### Part of a data file
'''
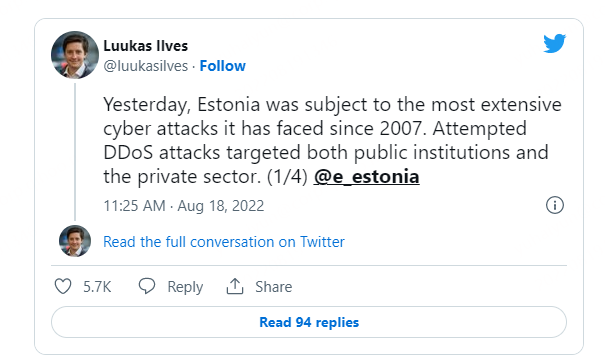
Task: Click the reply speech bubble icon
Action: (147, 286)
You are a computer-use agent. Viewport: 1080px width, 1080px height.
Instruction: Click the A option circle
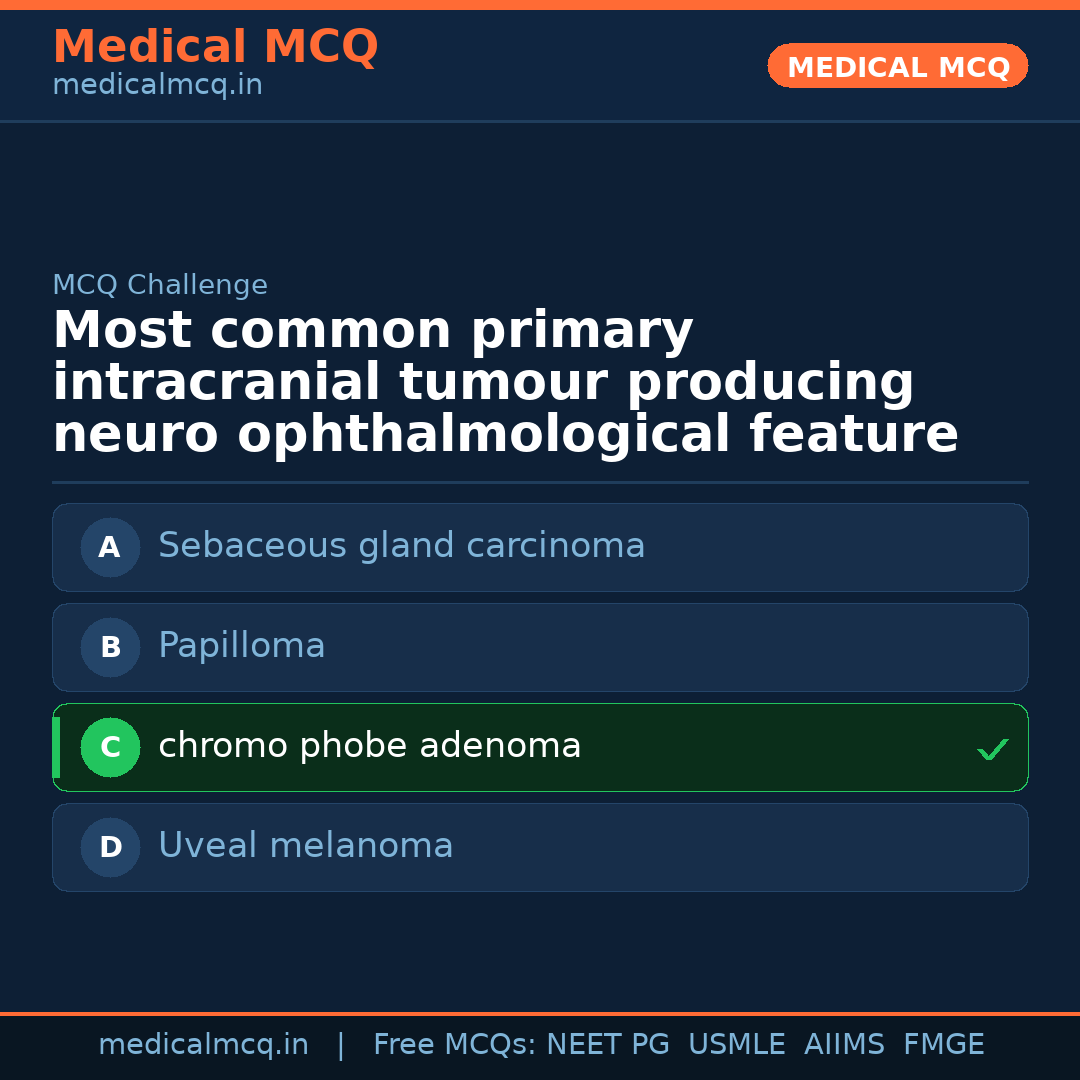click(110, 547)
'''
'''
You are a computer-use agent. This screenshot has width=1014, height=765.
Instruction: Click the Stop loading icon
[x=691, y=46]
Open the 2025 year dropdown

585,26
'''
### AIM OF THE EXERCISE
Recast the records from the line with "You are a computer-use agent. Viewport: 1080px" up to and including the line with "click(110, 547)" as a two-column CSV with the headers instruction and answer, one row for each record. Put each value in a single quoted field, replace line breaks with spaces, and leave the pictures out.

### COMPLETE RESPONSE
instruction,answer
"You are a computer-use agent. Viewport: 1080px width, 1080px height. Instruction: Click the A option circle","click(110, 547)"